Which researchers can use my samples and what information about me can they have?

Your coded samples and health information may be shared with researchers at Mass General Brigham institutions. They may also be shared with researchers at non-Mass General Brigham institutions or with for-profit companies that are working with Mass General Brigham researchers. Your samples will not be sold for profit. We may use your samples and information to develop a new product or medical test to be sold. The hospital and researchers may benefit if this happens. There are no plans to pay you if your samples and information are used for this purpose.

We will only share information that identifies you with researchers within Mass General Brigham who have approval of the Mass General Brigham ethics board (IRB). We will not share information that identifies you with researchers outside Mass General Brigham.

In order to allow researchers to share research results, agencies such as the National Institutes of Health (NIH) have developed secure banks that collect and store research samples and/or data from genetic studies. These central banks may store samples and results from research done using Mass General Brigham Biobank samples and health information. The central banks may share these samples or information with other qualified researchers to do more studies. Results or samples given to the central banks will not contain information that directly identifies you. There are many safeguards in place at these banks to protect your privacy.

 

What are the benefits to me? Will I be paid for my samples?

While there may be no direct benefit to patients for participating in this project, your participation could help us better understand, treat, and even prevent diseases that affect your loved ones, your future generations, as well as the larger community.

If researchers find results that are important to your health, you may directly benefit from research conducted on your samples stored in the Biobank. Results about DNA and other biomarker changes may help your healthcare provider take better care of you. They may be able to prevent or find a health condition early. This could help you get better treatment or more appropriate medication.

Your samples and information will help further progress of research studies and medical care at our Mass General Brigham hospitals, such as Massachusetts General Hospital and Brigham and Women’s Hospital. We hope that research using the samples and information will help us understand, prevent, treat, or cure diseases.

You will not receive payment for your samples. When you come into the hospital for a blood draw, either scheduled by your doctor or scheduled by Biobank staff, your parking cost may be covered, or you may receive a cafeteria voucher.

 

 

What are the costs to me to take part in the Mass General Brigham Biobank?

There are no costs to you to participate in the Biobank.

What is GINA?

The Genetic Information Nondiscriminatory Act of 2008 (GINA) is a federal law that protects you from discrimination based on your genetic information. It means that you cannot be denied health insurance or employment at companies with more than 15 employees based on any genetic test results.  The law does not apply to life insurance, disability insurance, or long-term care insurance.

 

Who can I contact for more information?

If you have any questions before you sign this consent form or after you join the study, you can contact Mass General Brigham Biobank staff at:

Mail:

Mass General Brigham Biobank
65 Landsdowne St, Room 142
Cambridge, MA 02139

The person in charge of the Mass General Brigham Biobank is Scott T. Weiss, MD.

If you want to speak with someone not directly involved in the study, contact the Mass General Brigham Institutional Review Board at 857-282-1900.

 

What are pharmacogenetics?

Pharmacogenetics( PGx) are DNA changes that can affect how a medication affects you or causes side effects. This information can change whether or not a doctor prescribes a certain medication, or the use instructions they provide to patients for those medications. We may provide this information directly to your Mass General Brigham healthcare provider and include your results in your electronic medical record.

### Work request
Tell whether each statement agrees with the Biobank text, answering yes or no and quoting the words that decide it. 1. Biobank samples will be sold for profit. 2. GINA does not apply to life insurance. 3. Participants pay a cost to take part in the Biobank.

Collected data:
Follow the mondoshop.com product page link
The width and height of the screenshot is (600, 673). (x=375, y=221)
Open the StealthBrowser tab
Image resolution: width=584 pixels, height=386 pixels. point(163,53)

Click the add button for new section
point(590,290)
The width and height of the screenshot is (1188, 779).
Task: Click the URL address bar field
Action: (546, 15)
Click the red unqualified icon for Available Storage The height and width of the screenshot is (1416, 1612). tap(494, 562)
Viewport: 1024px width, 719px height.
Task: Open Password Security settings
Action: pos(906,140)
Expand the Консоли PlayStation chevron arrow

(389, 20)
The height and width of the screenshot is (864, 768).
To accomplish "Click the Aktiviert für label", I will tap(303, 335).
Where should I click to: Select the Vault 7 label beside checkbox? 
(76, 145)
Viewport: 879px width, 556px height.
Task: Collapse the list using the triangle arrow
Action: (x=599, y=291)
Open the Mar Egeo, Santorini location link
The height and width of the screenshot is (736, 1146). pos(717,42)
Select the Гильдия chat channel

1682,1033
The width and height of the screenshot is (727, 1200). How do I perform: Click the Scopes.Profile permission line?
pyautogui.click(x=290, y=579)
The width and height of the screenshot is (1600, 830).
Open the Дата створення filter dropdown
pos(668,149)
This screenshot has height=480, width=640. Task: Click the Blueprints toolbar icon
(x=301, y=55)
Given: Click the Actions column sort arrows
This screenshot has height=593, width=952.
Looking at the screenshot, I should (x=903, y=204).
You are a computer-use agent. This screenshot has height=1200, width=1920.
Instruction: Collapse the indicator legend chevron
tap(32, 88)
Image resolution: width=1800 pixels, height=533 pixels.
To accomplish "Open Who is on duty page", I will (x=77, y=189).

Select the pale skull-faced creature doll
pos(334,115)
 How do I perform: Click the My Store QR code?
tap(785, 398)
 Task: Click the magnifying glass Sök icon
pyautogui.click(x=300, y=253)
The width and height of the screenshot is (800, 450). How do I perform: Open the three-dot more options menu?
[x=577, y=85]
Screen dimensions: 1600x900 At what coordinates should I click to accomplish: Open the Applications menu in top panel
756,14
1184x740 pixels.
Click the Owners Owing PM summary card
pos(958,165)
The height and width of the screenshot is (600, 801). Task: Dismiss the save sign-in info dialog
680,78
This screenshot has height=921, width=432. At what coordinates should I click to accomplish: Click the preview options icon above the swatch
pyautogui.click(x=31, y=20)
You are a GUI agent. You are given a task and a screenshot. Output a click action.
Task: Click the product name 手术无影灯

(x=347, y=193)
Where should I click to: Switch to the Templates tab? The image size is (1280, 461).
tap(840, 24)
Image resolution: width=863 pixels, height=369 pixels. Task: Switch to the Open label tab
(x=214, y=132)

### Task result
1. No: "Your samples will not be sold for profit."
2. Yes: "The law does not apply to life insurance, disability insurance, or long-term care insurance."
3. No: "There are no costs to you to participate in the Biobank."